Why these metrics aren't everything

CTL/ATL/TSB are powerful, but they have one weakness: they're distance-agnostic. A positive TSB tells you you're fresh — but not whether you have the specific endurance for your target distance. For a marathon, what counts isn't just freshness but also whether you have enough long runs in your legs.

That's exactly the gap Race Shape fills — a metric that additionally accounts for volume and distance specificity. How that works is explained in our article on Race Shape.

Yama shows all three live

Connect Strava with Yama — CTL, ATL and TSB are computed automatically from your activities and displayed as a performance management chart. See at a glance when you're coming into form and when you need rest.

Try Yama

Conclusion

Three acronyms, one simple principle: CTL is your fitness (slow, 42 days), ATL is your fatigue (fast, 7 days), and TSB is the difference — your form.

Anyone who understands these three can steer their training deliberately: ramp up fitness during build, shed fatigue before the race, and spot overload in time.
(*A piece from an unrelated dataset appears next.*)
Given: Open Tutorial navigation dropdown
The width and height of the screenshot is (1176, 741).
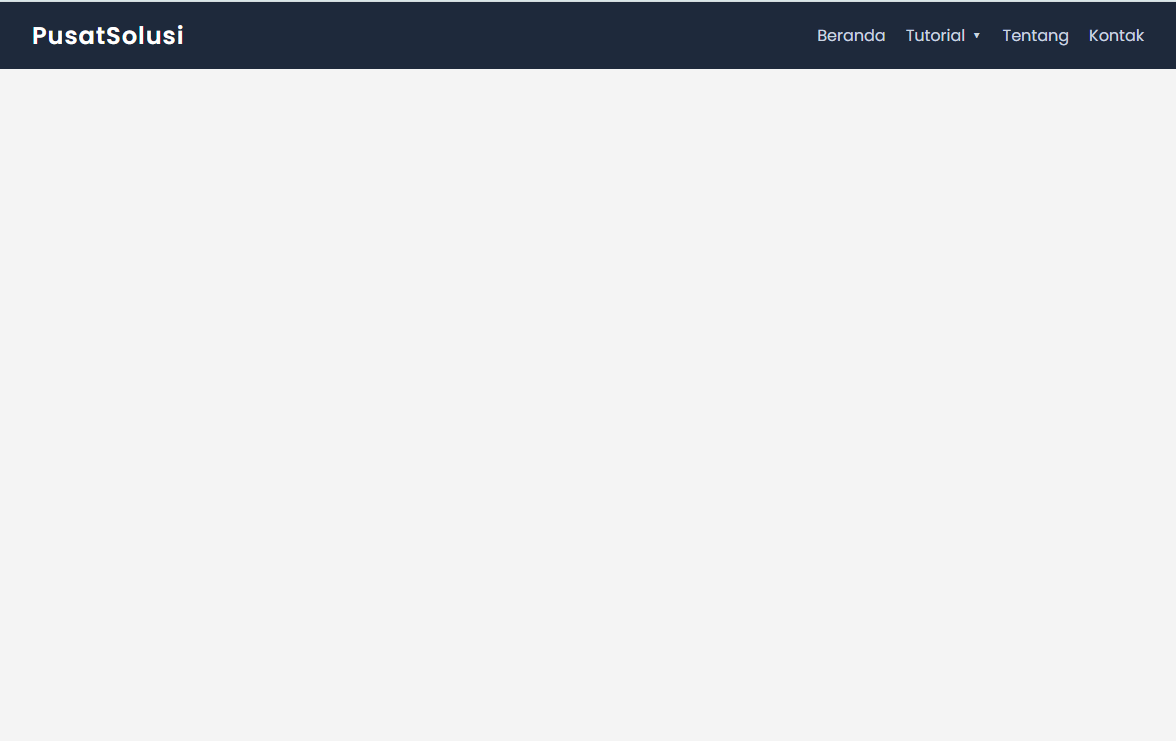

The concept is simple — the discipline to stick to the plan even in the tired phase of a training block is the harder part.

One last bit of perspective: CTL, ATL and TSB are a model, not a law of nature. They reflect how much you've trained — not how well you've slept, eaten or recovered. Take the numbers seriously, but not as the whole truth.

Frequently asked
What does a negative TSB value mean?
A negative TSB means your short-term fatigue (ATL) is higher than your long-term fitness (CTL). You are more tired than usual. This is completely normal — and even necessary — during productive training phases. Values between −10 and −30 are typical for build phases. Only at around −30 does the load become critical, and at −45 overtraining risk increases significantly. Before a race, TSB should be positive again.
What TSB value is ideal before a race?
For key races, a TSB between +5 and +15 is considered ideal: you are rested enough but not so detrained that fitness suffers. Above +25, fitness drops faster than form improves. These values are typically reached through a taper over 1 to 3 weeks, where training volume is reduced while some intensity is kept to preserve power.
How fast can I increase my CTL per week?
A weekly CTL increase of 3 to 7 points is sustainably healthy for most athletes. Above 8 points per week, injury and overtraining risk rises noticeably. Experienced athletes with years of training history can tolerate more short-term, while beginners should stay closer to 3 to 4 points. Important: build phases should alternate with recovery weeks — e.g. 3 weeks build, 1 week recovery.
Why does CTL use 42 days and ATL use 7 days?
The time constants are empirically calibrated. 42 days (6 weeks) roughly matches the timeframe in which physiological adaptations — like mitochondrial density and capillary network — manifest. 7 days reflects the short-term fatigue that builds up and dissipates within a week. These values come from Andrew Coggan's Performance Management Chart and are now standard in TrainingPeaks and similar platforms.
Can CTL values be compared between athletes?
Not directly. CTL is based on TSS, and TSS depends on the individual threshold (FTP or threshold pace). If someone sets their FTP too low, all TSS values — and therefore CTL — will be artificially inflated. It makes more sense to compare your own CTL over time, or the ratio between CTL and race performance. Absolute numbers are only meaningful within a consistently maintained training history.